In-house legal executives and law firms need to determine precisely what they’d like an AI software solution to achieve in their department or practice before embarking along this potentially difficult path, according to a panel of legal technology experts.
Senior leaders should approach the task with specific questions, Kristel Kurtz, a partner with Cherry Bekaert, an accounting and advisory firm, said Wednesday on a webinar with three other executives exploring the topic of how AI will impact the legal profession in 2025 and later.
Among those questions:
- Why would I use AI to solve this particular problem?
- What kind of value creation does my department need from this solution?
- What are the associated risks?
- What’s the appropriate speed of implementation?
“What’s a good place and why is AI the right solution?” Kurtz said of the initial framework for a legal leader’s evaluation. “And then how do you make progress along the way and set yourself up for success? A part of this is explaining within your organization ‘why’ and ‘why now.’”
In today’s legal work, AI tools are most widely used for document production, contracting, contract compliance and electronic discovery. Some legal executives are trialing AI applications in relatively low-risk areas away from external work, such as managing parts of their own business or invoice collections, Kurtz said.
This technology journey has not been easy for most lawyers, said Rhys Hodkinson, chief revenue officer for Definely, a London-based legal tech company.
“The rose-tinted glasses have come off and there’s a sobering realization” that GenAI will be an extended, costly implementation for most in-house legal departments and law firms, said Hodkinson, a former M&A attorney with Baker McKenzie. Many legal executives underestimated “the lift required to translate the consumer use cases into an enterprise-wide [AI] solution.”
In 2024, generative AI entered the “trough of disillusionment” on Gartner’s annual “Hype Cycle for Emerging Technologies,” the technology consultancy said last month. Generative AI is expected to enter a period of business productivity in two to five years, Gartner predicts, meaning that numerous industries such as legal will experience plenty of growing pains along the way.
Currently, generative AI’s benefits rest on “automating low-value tasks,” which “significantly” affects a legal operation’s return on this technology investment, Hodkinson said. Higher-value AI use cases and deployments remain in the early stages. “Lawyers are quite fickle,” he said. “If they have a poor result with the output … it is very hard to convince them to go back to that software and continue using it.”

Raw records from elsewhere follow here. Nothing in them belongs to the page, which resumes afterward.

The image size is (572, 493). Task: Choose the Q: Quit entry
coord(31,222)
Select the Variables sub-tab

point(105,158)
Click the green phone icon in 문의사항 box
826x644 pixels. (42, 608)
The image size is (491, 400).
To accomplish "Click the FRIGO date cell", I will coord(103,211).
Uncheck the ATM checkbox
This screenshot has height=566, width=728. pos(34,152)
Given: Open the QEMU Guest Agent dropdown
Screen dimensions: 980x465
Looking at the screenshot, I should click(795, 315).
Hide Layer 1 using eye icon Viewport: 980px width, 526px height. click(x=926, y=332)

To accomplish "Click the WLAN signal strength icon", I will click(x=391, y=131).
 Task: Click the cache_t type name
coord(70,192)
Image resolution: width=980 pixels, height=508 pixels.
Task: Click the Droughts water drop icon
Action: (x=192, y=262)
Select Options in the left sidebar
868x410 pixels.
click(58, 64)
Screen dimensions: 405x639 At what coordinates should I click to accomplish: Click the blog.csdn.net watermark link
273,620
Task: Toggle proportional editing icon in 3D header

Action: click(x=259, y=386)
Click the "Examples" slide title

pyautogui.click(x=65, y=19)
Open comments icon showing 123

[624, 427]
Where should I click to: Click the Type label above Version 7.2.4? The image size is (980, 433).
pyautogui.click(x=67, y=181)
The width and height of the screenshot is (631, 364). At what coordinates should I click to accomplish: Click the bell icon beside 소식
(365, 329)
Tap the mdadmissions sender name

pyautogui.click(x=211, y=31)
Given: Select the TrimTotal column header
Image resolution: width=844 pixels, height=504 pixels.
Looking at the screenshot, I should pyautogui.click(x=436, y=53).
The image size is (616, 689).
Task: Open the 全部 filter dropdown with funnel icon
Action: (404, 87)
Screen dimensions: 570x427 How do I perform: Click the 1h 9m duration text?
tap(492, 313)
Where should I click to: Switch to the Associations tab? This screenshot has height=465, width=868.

However, consumer technology trends are helping speed AI adoption across the economy, said George Socha, senior vice president of brand awareness at Reveal, a Chicago-based maker of AI-powered e-discovery and other legal software.
Apple is expected to unveil its latest line of iPhones on Monday, with AI a critical marketing component of the new devices. Likewise, Google has implemented its Gemini AI software assistant on its rival Pixel smartphones.
“Apple is helping us out greatly with this. Google is greatly helping us,” Socha said. “It makes the whole adoption paradigm very, very different and we think it's going to accelerate the [enterprise] adoption rates enormously.”
The growth of AI for legal work also raises the question of whether the technology will disrupt the traditional billable hour paradigm, said Brad Blickstein, founder of the Blickstein Group, a legal technology consultancy.
One likely outcome will be an increasing use of alternative fee arrangements as lawyers begin to see that generative AI tools and different fee structures can boost their income, Blickstein said. “The hourly bill is still the best way for law firms to maximize their profit,” he said. “As soon as there’s a better way for them to maximize their profits, just like any seller, then they’ll shift.”
Client agreements are also likely to shift to include how generative AI and data will be employed and how particular cost savings will be parsed and allocated between firms and clients, Hodkinson said. “At some point, someone will start to win based on alternative-fee structures, and then you’ll see a shift,” Kurtz said.
The webinar was sponsored by Cherry Bekaert, Definely and Reveal.